Section 103.43 will be amended to read as follows (new matter italicized): § 103.43 Availability of information

The Secretary may make any information set forth in any reports received pursuant to this part available to any other department or agency of the United States upon the request of the head of such department or agency, made in writing and stating the particular information des ed, the criminal, tax, or regulatory investigation or proceeding in connection with which the information is sought, and the official need therefor. Reports made available under this section to other departments or agencies of the United States shall be received by them in confidence, and shall not be disclosed to any person except for official purposes relating to the investigation or proceeding in connection with which the information is sought.

Section 103.51 will be added :

103.51 Access to records

This part does not authorize the Secretary or any other person to inspect or review the records required to be maintained by Subpart C hereof. Inspection or review or other access to such records is governed by other applicable Federal or State law.

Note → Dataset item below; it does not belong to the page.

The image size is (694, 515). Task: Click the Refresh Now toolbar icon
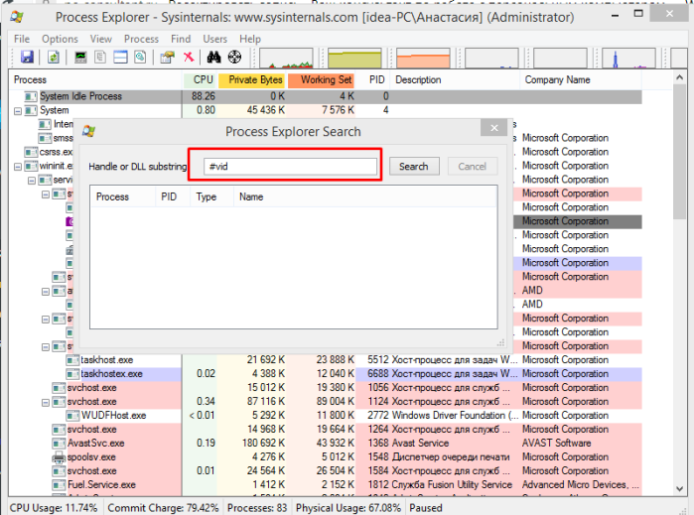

Senator PROXMIRE. Our last witness is William S. Lynch, Chief, Organized Crime and Racketeering Section, Criminal Division, U.S. Department of Justice. We would appreciate very much if you could abbreviate your statement.

STATEMENT OF WILLIAM S. LYNCH, CHIEF, ORGANIZED CRIME

AND RACKETEERING SECTION, CRIMINAL DIVISION, DEPART. MENT OF JUSTICE

Mr. Lynch. I will abbreviate it, Mr. Chairman.

Senator PROXMIRE. Your entire statement will be printed in full in the record.

(The complete statement of Mr. Lynch is printed at p. 117.)

Mr. Lynch. Mr. Chairman, I would like to introduce Edward Joyce, Deputy Chief, and Mr. Robert McBrien, attorney in the section. Mr. Chairman, I will eliminate our analysis of S. 3814 and S. 3828 contained in the early part of my statement.

I would like to say, Mr. Chairman, that I am greatly honored to be here.

As the subcommittee knows, when the Senate bill (S. 3678) which evolved into Public Law 91–508 was being considered by this body, the views of the Department of Justice were presented by Will Wilson, then Assistant Attorney General of the Criminal Division, and Whitney North Seymour, Jr., U.S. attorney, southern district of New York. I will not repeat their very informative testimony in support of the enactment of Public Law 91-508. However, the gravity of these proposed amendments to Public Law 91–508 compels a brief recapitulation of their sentiments.

Particularly in the last decade, Federal law enforcement authorities have come to recognize that criminal abuses and misuses of our financial system equal, if not exceed, the growth of our financial institutions. Members of organized crime and white collar criminals engage in a wide range of sophisticated, complex, and illegal financial maneuvers, designed in part to mask the criminal origin of the moneys.

The funds that are concealed and cleansed in these operations derive from crimes such as narcotics trafficking, public corruption, tax evasion, stock fraud and manipulation, other business frauds, illegal gambling, loansharking, black-market profiteering, and other rackets.

The "sanitized” moneys can be returned clandestinely to finance more of the crimes from which they derived and to facilitate expanded inflation and acquisition of legitimate businesses.

Messrs. Wilson and Seymour testified that an effective fight against organized crime and white collar crime depends in large measure on the maintenance of adequate and appropriate records by financial institutions. Their statements showed that only through required reports of financial transactions can law enforcement authorities pierce the refuges of secret foreign bank accounts and inadequate domestic financial records which provide the hidden conduits for transmission of illegal profits.